Guerre: conflitti globali, conflitti locali
Lo studio della guerra rappresenta il principale filone di ricerca sui conflitti violenti, di cui essa può essere considerata come la forma più organizzata ed estrema. Nonostante la guerra sia un fenomeno presente in ogni epoca, concepito come tratto caratterizzante e costitutivo dell’ordine internazionale, non esiste consenso circa la definizione. Secondo Q. Wright, che negli anni Quaranta studiò le fluttuazioni di intensità e frequenza dei fenomeni bellici, si può parlare di guerra quando si è in presenza di un conflitto tra gruppi politici, specialmente Stati sovrani, che viene condotto attraverso l’uso di armi di potenza considerevole e che si protrae per un significativo periodo di tempo. La guerra dunque prevede l’impiego di violenza letale e finalizzata tra gruppi organizzati che perseguono obiettivi politici incompatibili, e la storia della guerra è storia delle forze armate e del formarsi e trasformarsi degli Stati (J. Keegan, La grande storia della guerra, 1994). La definizione più citata nella letteratura scientifica proviene dal Correlates of war project (COW), fondato da D. Singer nel 1963, e divenuto la matrice di dati su cui fa affidamento buona parte degli studi di relazioni internazionali: vi si registrano come guerre solo scontri militari nei quali si contano almeno 1000 morti in battaglia (D. Singer, M. Small, The wages of war, 1816-1965: a statistical handbook, 1972). Il più autorevole war register, l’Uppsala conflict data program (UCDP, affiliato al Peace research institute di Oslo e distribuito tramite lo «SIPRI Yearbook», annuario dell’Istituto di studi sulla pace di Stoccolma), considera «guerre a tutti gli effetti» (major armed conflicts) quegli scontri armati per il controllo del governo/sistema politico o di un territorio in cui almeno un contendente è uno Stato e che hanno registrato almeno 1000 vittime battle-related nell’arco di un anno.

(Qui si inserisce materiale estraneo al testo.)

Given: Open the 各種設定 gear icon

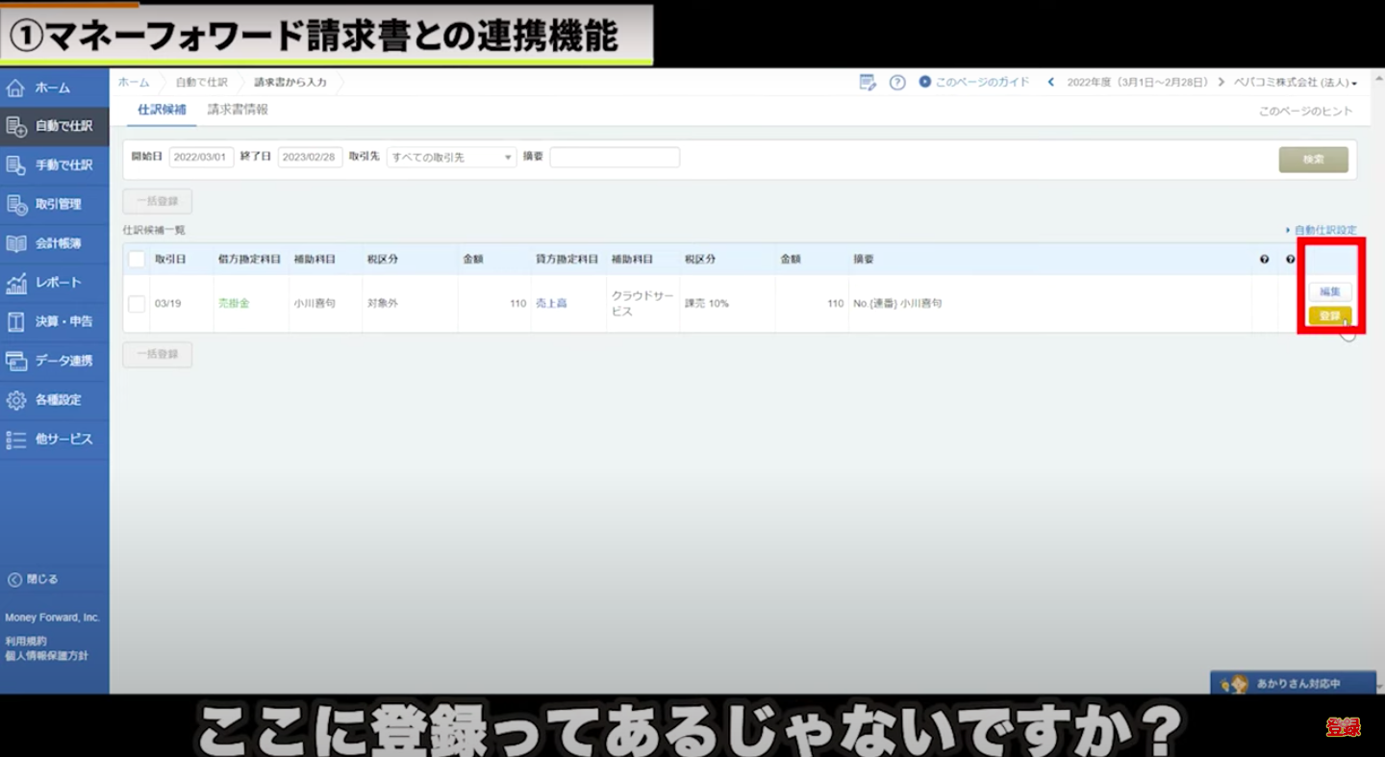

In un’epoca dominata dal mutare di forma e dinamiche dei conflitti armati (M. Brzoska, Collective violence beyond the standard definition of armed conflict, in «SIPRI Yearbook», 2007), definizioni convenzionali quali quella proposta dal COW sono state considerate fonti di distorsioni relative al cosa viene computato. In un contesto di forte esposizione mediatica, le cifre riguardanti la letalità e i danni causati dalle guerre subiscono vistose oscillazioni, avendo a che vedere con aspetti strategici e di legittimazione. Nel tempo, le agende di ricerca di numerosi istituti specializzati in conflitti e pace hanno così diversificato i registri, mettendo sotto scrutinio anche forme di conflitto violento «minori», o altri fenomeni violenti di massa: nascono così ricerche su factional violence, su deadly quarrels, sulla violenza unilaterale contro civili, su mass displacement.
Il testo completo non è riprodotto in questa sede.